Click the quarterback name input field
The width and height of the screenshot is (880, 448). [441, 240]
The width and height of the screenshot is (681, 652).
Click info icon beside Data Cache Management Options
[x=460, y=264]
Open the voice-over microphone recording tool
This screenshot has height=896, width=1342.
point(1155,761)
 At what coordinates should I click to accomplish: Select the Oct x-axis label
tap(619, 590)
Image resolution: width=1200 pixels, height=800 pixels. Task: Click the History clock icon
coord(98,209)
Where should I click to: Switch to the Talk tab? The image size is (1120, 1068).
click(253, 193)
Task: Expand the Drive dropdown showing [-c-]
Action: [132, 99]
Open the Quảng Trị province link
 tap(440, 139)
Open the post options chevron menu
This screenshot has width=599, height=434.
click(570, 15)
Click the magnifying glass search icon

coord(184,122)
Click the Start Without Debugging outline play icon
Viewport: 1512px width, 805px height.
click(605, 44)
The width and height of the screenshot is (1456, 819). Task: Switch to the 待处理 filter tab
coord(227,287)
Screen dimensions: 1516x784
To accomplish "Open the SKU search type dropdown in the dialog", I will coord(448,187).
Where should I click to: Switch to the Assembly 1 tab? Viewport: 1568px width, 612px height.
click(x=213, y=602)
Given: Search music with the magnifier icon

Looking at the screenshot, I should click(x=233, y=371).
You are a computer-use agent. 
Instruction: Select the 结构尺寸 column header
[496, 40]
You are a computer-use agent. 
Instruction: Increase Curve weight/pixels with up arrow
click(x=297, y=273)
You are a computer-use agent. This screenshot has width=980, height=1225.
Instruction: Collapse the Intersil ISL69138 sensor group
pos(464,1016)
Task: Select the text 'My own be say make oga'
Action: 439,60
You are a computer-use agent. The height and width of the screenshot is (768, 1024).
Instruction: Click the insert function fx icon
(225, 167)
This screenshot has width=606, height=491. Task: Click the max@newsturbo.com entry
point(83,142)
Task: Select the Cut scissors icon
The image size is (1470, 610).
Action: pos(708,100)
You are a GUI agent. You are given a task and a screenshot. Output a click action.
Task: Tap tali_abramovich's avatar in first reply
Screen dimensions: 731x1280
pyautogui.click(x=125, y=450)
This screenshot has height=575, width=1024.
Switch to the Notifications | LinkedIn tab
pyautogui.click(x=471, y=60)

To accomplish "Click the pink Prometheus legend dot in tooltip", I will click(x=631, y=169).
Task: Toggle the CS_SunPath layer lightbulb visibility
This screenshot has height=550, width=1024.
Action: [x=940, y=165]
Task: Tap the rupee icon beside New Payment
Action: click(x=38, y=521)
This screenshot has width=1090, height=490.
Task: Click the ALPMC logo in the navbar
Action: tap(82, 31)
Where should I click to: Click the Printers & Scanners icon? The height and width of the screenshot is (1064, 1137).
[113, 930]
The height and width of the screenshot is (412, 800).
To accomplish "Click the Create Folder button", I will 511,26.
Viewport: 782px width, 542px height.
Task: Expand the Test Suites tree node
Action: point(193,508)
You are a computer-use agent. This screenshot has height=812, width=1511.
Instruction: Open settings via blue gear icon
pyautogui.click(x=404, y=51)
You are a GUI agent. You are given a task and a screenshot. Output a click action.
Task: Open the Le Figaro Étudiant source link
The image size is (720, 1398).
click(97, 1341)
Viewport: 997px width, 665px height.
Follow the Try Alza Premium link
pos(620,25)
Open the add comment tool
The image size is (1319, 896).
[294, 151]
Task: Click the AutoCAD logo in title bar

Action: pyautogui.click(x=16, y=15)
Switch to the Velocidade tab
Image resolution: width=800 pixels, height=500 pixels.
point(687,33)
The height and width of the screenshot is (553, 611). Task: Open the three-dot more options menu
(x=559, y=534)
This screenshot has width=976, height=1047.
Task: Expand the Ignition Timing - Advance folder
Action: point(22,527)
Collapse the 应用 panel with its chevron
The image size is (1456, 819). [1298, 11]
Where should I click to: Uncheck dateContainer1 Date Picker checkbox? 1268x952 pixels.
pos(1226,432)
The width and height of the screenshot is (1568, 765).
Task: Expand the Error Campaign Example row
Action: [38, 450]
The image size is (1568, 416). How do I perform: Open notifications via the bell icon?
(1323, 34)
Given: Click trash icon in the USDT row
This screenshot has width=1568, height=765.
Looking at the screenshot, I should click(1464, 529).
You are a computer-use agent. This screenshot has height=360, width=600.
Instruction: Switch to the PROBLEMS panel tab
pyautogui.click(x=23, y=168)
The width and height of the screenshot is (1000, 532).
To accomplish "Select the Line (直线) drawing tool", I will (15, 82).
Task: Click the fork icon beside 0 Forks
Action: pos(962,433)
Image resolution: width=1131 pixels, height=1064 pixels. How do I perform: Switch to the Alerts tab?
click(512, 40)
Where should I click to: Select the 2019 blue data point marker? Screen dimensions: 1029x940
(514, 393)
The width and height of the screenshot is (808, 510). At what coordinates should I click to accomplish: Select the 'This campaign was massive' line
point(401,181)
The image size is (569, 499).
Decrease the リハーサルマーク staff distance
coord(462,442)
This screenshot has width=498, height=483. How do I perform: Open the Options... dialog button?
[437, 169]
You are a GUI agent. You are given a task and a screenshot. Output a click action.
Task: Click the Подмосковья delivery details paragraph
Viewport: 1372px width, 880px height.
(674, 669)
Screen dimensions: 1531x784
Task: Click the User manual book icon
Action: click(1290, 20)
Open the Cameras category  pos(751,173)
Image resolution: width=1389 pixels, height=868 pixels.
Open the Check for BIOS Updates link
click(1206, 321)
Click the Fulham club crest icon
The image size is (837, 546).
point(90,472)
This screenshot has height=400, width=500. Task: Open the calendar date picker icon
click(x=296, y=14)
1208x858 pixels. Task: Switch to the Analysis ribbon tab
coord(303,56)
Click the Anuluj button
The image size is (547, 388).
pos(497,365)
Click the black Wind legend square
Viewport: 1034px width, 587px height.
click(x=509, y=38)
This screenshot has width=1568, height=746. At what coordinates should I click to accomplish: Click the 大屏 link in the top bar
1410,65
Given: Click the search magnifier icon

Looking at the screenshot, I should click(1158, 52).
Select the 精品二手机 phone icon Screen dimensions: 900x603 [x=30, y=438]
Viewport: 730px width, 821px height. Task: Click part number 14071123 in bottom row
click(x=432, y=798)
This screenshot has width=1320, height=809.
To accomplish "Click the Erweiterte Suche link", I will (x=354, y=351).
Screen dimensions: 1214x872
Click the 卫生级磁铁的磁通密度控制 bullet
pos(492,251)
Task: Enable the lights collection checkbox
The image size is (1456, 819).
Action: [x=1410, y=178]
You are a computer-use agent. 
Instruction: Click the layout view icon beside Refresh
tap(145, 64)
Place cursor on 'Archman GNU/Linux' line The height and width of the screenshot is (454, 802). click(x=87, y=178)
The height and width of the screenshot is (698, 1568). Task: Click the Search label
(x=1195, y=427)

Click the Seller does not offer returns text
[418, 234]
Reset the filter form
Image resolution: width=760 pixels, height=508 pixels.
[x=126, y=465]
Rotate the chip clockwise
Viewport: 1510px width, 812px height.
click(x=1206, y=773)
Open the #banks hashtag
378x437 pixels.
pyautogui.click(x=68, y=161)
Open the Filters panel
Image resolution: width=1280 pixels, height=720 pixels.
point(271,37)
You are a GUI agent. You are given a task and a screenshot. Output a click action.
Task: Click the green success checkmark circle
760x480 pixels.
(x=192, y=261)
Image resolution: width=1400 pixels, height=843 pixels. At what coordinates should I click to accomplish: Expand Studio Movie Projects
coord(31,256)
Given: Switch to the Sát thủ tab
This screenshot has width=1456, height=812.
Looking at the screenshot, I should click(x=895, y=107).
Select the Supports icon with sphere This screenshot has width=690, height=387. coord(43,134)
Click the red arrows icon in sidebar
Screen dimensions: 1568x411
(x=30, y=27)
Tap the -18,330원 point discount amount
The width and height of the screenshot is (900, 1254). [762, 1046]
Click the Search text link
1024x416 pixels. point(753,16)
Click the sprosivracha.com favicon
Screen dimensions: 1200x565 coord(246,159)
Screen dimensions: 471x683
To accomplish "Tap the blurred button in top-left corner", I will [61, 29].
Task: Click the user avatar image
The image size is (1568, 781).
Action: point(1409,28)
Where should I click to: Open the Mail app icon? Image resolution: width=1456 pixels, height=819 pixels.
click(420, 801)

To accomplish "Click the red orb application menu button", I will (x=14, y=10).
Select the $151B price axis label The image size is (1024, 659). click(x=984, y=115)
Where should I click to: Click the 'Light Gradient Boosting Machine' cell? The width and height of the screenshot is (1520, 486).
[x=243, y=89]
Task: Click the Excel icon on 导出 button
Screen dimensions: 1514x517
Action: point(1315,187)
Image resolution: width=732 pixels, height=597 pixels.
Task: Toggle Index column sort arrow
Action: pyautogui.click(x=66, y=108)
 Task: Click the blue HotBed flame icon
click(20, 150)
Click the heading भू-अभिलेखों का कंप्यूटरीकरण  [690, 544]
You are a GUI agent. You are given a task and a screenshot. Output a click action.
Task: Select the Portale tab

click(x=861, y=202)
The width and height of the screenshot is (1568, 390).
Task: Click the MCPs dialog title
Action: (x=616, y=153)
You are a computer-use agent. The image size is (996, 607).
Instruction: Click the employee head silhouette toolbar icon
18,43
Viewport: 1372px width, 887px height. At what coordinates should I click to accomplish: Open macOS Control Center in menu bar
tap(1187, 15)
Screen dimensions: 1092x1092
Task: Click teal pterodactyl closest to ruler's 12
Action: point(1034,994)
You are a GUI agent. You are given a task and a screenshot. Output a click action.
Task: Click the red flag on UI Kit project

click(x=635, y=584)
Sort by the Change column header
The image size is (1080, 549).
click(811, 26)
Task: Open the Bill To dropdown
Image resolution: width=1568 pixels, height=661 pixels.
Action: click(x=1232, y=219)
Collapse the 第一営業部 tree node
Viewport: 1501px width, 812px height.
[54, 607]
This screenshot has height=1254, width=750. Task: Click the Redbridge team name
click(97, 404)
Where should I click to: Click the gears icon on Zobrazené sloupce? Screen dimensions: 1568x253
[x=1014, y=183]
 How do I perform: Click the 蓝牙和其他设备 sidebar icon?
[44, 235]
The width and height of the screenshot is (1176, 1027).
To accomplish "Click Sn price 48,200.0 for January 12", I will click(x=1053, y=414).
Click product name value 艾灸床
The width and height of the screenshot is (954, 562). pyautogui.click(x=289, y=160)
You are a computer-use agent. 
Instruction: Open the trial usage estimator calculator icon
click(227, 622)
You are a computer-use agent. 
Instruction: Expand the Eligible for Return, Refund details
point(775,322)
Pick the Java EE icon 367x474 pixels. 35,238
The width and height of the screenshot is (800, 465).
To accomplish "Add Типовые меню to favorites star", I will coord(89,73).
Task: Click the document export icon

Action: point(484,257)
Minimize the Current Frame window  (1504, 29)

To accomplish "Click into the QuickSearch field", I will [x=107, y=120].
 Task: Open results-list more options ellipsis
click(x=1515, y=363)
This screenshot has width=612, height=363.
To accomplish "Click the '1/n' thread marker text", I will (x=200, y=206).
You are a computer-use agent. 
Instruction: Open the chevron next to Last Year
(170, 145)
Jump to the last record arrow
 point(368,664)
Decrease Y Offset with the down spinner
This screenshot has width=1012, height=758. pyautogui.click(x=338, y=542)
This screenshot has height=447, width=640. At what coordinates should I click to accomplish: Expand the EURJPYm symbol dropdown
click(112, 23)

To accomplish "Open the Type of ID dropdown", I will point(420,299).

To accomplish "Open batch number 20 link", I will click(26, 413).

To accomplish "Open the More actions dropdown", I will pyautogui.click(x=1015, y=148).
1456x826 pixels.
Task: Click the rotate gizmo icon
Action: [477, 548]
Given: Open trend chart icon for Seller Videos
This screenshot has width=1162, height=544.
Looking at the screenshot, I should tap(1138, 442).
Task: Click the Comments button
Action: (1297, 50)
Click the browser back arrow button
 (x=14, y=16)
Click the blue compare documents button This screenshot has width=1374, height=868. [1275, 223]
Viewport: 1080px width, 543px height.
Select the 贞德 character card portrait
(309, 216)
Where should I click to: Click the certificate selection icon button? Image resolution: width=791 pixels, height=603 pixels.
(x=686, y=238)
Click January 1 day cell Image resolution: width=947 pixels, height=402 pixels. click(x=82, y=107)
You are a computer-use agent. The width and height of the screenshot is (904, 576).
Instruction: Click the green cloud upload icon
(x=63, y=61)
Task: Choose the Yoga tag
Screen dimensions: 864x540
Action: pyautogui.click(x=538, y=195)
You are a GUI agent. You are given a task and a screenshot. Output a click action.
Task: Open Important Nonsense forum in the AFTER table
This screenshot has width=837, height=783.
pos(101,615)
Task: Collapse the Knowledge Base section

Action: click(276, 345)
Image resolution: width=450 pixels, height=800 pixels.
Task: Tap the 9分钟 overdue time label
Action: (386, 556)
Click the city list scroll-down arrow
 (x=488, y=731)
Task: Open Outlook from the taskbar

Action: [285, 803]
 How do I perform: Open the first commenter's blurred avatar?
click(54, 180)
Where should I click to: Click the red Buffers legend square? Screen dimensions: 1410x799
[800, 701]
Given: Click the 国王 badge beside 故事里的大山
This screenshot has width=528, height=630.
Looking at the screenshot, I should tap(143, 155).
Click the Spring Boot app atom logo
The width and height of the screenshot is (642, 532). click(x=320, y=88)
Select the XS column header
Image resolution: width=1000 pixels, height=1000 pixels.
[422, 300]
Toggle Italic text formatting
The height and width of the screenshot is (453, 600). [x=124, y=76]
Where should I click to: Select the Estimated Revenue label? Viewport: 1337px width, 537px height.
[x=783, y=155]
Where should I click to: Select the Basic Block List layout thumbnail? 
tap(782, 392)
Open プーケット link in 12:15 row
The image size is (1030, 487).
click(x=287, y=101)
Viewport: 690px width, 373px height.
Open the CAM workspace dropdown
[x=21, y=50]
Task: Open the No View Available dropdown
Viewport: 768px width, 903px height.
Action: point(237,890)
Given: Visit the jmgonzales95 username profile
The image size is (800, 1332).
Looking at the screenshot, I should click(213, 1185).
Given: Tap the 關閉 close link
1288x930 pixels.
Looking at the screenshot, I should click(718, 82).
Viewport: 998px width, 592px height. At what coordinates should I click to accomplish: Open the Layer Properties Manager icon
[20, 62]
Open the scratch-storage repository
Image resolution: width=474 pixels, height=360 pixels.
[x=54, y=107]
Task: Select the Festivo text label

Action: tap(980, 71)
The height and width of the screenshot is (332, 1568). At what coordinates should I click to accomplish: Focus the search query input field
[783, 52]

→ Objective
Rewrite everything from the line containing "Image resolution: width=1131" down to the line containing "point(90,472)", swapping "Cameras" for "Lenses" and leaving all else unchanged.

→ Written solution
Image resolution: width=1131 pixels, height=1064 pixels. How do I perform: Switch to the Alerts tab?
click(512, 40)
Where should I click to: Select the 2019 blue data point marker? Screen dimensions: 1029x940
(514, 393)
The width and height of the screenshot is (808, 510). At what coordinates should I click to accomplish: Select the 'This campaign was massive' line
point(401,181)
The image size is (569, 499).
Decrease the リハーサルマーク staff distance
coord(462,442)
This screenshot has width=498, height=483. How do I perform: Open the Options... dialog button?
[437, 169]
You are a GUI agent. You are given a task and a screenshot. Output a click action.
Task: Click the Подмосковья delivery details paragraph
Viewport: 1372px width, 880px height.
(674, 669)
Screen dimensions: 1531x784
Task: Click the User manual book icon
Action: click(1290, 20)
Open the Lenses category  pos(751,173)
Image resolution: width=1389 pixels, height=868 pixels.
Open the Check for BIOS Updates link
click(1206, 321)
Click the Fulham club crest icon
The image size is (837, 546).
point(90,472)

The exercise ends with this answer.